WHAT YOU NEED TO DO:
1 – Revise the Malaysia and Pareto column between "Even this, however, may" and "and law-abiding majority.", inclusive, replacing "law-abiding" with "rule-following".
2 – Continue the Malaysia and Pareto column from the point where it stops.

Money & You

Monday, July 27, 2009

Malaysia and Pareto


Source: The Star Online (Stephen C.M. Wong)

We appear to either forget to target the vital few or cater to them too much

I conservatively estimate that about 10% of Kuala Lumpur road users commit traffic offences every day.

Driving into the city in the mornings, for example, queue jumpers using the bus and taxi only lane along the Federal Highway quite often equal the number of motorists in the legal lanes.

Add to this, speeding, red light jumping, traffic obstruction, illegal parking and all-round reckless driving, and the numbers quickly add up.

Even a relatively small figure of one-in-10 road users, however, can impose significant costs and hardship. With more than 16 million motor vehicles on the road – apparently Malaysia has the third highest motor vehicle ownership per 100 persons in the world – such road users contribute to an inordinate amount of delays and accidents.

Most of these offences, however, will go unpunished as it is logistically impossible to police such a large number of offences committed each day. The KL traffic police chief was quoted in The Star last year as saying that 12,000 summonses a day were issued nationwide, a tiny fraction compared with the total offences committed.

Imagine what would happen if my estimate were to double or triple. KL traffic would be gridlocked and resembles that of other Asean capitals or worse. The authorities would be forced to raise traffic fines further and set up more roadblocks. Traffic cameras are already going to be introduced at 200 hotspots this year to try and counter this problem.

Even this, however, may not be enough. Enforcement is necessary to ensure that a minority of Malaysian road users do not affect or, worse, negatively influence, the rest. Whether the road system functions smoothly depends critically on paying close attention to the minority, not the cooperative and law-abiding majority.

So what do road users have to do with the Malaysian economy? More than a century ago, an Italian economist named Vilfredo Pareto noted that 80% of the land was owned by 20% of the people. This observation has since evolved into the law of the vital few, or how a relatively few countries, companies and people dictate most economic outcomes.

We, in Malaysia, appear to either forget to target the vital few or else we cater to them too much. What often happens is that policies are made to achieve certain goals but forget to take into account how they impact the major stakeholders. The consequences are then policy reversal, non-implementation or rejection.

At other times, though, policies may be pursued to suit the desires of the vital few to the detriment of the wider public. Many of the early first generation privatisation concession agreements were so heavily lopsided in favour of concessionaires that they have extracted a heavy financial and political toll on successive governments.

EXTRACTED DATA:
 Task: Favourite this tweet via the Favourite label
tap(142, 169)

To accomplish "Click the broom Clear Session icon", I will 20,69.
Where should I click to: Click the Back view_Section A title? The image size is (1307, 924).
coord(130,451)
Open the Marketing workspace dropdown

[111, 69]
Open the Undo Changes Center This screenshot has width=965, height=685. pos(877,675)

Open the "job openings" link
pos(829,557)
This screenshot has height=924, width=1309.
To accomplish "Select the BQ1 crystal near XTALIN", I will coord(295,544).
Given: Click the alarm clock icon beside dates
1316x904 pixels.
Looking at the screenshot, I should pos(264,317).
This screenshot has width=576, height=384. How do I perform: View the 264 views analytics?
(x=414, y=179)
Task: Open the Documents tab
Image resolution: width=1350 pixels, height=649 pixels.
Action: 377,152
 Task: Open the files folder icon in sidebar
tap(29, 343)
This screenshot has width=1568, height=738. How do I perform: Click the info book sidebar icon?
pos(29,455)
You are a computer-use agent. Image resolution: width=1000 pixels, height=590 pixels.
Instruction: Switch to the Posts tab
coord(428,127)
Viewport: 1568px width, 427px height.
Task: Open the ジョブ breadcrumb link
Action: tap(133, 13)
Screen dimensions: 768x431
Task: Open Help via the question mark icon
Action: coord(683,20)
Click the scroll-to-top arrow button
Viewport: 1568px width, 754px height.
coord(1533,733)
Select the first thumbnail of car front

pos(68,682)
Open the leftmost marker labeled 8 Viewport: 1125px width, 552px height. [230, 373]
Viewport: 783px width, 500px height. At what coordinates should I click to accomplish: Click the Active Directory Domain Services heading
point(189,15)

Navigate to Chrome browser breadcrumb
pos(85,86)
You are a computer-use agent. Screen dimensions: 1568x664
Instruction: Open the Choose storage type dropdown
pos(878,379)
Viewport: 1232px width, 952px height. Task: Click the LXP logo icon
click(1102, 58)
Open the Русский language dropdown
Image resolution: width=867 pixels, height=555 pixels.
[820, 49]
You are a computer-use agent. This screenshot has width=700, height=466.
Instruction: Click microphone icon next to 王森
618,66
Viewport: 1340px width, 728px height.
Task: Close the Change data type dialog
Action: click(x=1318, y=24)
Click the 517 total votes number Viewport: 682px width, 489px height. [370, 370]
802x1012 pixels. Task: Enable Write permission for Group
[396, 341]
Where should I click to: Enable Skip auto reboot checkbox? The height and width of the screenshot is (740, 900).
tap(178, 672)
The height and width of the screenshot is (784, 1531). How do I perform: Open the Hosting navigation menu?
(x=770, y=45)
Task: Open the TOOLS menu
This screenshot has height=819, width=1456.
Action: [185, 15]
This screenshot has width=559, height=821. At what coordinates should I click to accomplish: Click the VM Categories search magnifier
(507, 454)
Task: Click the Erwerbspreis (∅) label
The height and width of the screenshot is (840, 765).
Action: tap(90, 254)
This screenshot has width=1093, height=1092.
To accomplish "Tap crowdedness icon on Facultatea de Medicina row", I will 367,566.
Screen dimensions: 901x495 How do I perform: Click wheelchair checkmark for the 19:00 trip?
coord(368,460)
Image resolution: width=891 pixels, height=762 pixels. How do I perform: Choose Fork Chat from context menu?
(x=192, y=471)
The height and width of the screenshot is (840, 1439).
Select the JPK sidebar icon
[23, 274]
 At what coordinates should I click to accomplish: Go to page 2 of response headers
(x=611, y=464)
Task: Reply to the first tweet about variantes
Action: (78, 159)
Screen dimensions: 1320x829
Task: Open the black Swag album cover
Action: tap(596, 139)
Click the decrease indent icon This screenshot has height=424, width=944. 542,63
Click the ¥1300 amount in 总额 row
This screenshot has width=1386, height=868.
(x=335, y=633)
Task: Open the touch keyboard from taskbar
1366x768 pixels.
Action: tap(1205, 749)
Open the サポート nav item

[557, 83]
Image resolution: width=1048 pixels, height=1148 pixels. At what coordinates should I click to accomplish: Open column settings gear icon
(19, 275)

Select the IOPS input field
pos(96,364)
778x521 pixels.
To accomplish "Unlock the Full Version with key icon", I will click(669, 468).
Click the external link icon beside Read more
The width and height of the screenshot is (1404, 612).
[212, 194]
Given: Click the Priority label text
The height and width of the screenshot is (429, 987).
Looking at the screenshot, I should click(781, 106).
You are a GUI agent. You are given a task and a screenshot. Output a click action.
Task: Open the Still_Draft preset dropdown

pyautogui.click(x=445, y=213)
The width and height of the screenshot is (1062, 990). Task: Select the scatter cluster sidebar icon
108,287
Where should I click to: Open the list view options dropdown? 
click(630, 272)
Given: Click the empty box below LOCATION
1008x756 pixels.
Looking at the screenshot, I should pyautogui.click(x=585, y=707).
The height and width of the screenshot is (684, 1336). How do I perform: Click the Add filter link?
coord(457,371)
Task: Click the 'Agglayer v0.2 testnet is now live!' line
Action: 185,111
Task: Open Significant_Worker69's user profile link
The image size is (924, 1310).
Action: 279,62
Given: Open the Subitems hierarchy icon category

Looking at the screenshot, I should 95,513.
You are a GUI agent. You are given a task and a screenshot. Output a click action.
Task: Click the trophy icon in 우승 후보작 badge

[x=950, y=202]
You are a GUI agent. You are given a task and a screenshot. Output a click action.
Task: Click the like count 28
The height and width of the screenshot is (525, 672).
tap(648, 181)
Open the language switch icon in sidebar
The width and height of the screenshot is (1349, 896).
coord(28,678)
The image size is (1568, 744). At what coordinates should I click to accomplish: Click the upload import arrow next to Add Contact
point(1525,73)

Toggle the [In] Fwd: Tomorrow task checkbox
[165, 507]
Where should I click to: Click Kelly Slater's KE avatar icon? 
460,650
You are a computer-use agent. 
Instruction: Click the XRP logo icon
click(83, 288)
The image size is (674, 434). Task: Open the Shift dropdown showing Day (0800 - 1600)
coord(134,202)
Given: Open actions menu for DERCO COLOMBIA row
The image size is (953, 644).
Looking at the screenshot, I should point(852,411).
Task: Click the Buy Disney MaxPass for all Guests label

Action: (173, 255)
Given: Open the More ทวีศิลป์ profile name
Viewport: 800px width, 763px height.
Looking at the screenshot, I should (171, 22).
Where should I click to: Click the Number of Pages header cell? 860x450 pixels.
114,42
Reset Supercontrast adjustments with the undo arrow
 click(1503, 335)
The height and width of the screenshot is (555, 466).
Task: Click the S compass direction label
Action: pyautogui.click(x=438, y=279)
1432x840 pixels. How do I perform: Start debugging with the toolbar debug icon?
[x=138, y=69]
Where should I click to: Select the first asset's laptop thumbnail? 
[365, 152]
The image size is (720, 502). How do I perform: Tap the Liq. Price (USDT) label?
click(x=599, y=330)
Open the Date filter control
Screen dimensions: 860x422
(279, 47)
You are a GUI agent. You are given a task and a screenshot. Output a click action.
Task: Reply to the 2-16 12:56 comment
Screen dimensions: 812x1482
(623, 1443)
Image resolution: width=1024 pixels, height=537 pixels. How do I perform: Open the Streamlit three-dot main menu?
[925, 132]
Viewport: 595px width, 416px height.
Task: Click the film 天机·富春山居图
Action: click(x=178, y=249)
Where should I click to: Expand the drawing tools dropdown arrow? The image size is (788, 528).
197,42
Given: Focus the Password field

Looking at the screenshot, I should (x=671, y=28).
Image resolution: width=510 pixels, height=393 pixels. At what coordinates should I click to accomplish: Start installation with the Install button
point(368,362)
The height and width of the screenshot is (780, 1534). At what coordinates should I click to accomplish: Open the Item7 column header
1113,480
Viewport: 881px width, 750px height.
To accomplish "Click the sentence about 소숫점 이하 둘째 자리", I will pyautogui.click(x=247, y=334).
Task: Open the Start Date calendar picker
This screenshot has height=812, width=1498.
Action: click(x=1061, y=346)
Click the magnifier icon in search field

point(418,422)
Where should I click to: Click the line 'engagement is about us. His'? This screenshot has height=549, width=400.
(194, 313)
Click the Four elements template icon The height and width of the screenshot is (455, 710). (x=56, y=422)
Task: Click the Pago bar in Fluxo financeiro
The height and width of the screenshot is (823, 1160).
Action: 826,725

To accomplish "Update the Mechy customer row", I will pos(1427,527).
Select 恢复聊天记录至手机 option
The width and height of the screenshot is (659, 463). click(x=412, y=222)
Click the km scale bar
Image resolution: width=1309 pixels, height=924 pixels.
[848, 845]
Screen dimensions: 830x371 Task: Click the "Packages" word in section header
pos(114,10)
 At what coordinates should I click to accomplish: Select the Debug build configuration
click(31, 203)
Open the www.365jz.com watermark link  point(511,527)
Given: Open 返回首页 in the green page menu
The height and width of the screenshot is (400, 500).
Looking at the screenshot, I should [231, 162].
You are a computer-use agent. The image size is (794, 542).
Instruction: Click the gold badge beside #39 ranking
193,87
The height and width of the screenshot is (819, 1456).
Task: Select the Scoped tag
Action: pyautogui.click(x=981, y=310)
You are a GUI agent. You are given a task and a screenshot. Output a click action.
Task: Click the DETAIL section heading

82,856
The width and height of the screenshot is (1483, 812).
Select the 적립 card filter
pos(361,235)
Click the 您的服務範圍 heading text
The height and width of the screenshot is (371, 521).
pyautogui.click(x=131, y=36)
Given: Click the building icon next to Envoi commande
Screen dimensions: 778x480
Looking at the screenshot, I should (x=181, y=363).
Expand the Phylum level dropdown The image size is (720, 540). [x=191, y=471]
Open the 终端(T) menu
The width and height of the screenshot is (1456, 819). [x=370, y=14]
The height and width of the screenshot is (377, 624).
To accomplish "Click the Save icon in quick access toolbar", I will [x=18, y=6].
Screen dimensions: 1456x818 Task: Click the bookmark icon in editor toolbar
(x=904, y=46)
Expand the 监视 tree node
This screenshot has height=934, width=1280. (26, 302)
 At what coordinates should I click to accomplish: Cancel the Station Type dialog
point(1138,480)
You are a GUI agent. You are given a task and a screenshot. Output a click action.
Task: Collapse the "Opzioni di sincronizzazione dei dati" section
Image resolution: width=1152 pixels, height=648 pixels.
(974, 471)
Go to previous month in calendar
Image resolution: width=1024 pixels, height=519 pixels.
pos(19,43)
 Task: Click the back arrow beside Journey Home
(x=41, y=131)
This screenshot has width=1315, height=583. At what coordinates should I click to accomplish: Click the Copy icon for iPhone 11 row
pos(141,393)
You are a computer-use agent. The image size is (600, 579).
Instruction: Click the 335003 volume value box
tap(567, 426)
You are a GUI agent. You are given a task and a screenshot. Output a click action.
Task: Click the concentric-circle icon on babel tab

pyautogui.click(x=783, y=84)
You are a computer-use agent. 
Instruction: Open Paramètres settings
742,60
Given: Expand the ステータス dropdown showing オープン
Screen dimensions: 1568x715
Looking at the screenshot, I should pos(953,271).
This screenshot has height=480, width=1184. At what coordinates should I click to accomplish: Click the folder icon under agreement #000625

THE ANSWERS:
1 –
Even this, however, may not be enough. Enforcement is necessary to ensure that a minority of Malaysian road users do not affect or, worse, negatively influence, the rest. Whether the road system functions smoothly depends critically on paying close attention to the minority, not the cooperative and rule-following majority.

2 –
Policymakers have therefore to constantly balance the interests of a few against those of the many. This is no easy task when taking public complaints to the streets has become a common practice. Populist policies may make governments more liked (or less disliked) but they also run the real danger of being growth-reducing rather than growth-inducing.

At this point in the economic downturn, there is a need to be coldly practical rather than fuzzily ideological. The country has to restart its economic engines and run them at high speed if it is to have any chance of a substantive recovery. The global economy may have hit rock bottom but the economic rebound has yet to be determined.

For this to happen, the vital players will have to be co-opted. Malaysians have come to regard the Government (and political leaders) as all-powerful but when it comes to the economy, this is far from not true. The Government can spend, it can tax and it can redistribute but it cannot sustainably create wealth.

If the needs and interests of the vital few are ignored, they will invariably take their business elsewhere. And in today’s globalised world, there are more than a few countries waiting with open arms to embrace them if we do not. This is the singular problem that countries in the middle income trap, like Malaysia, face: competition and an abundance of other options.

The liberalisation policies of Prime Minister Datuk Seri Najib Tun Razak were not a populist measure. They did not immediately benefit the many and, indeed, appeared to take away privileges from them. Liberalisation, however, appeals immensely to those in a position to take advantage of them. In so doing, jobs and incomes are created for the masses.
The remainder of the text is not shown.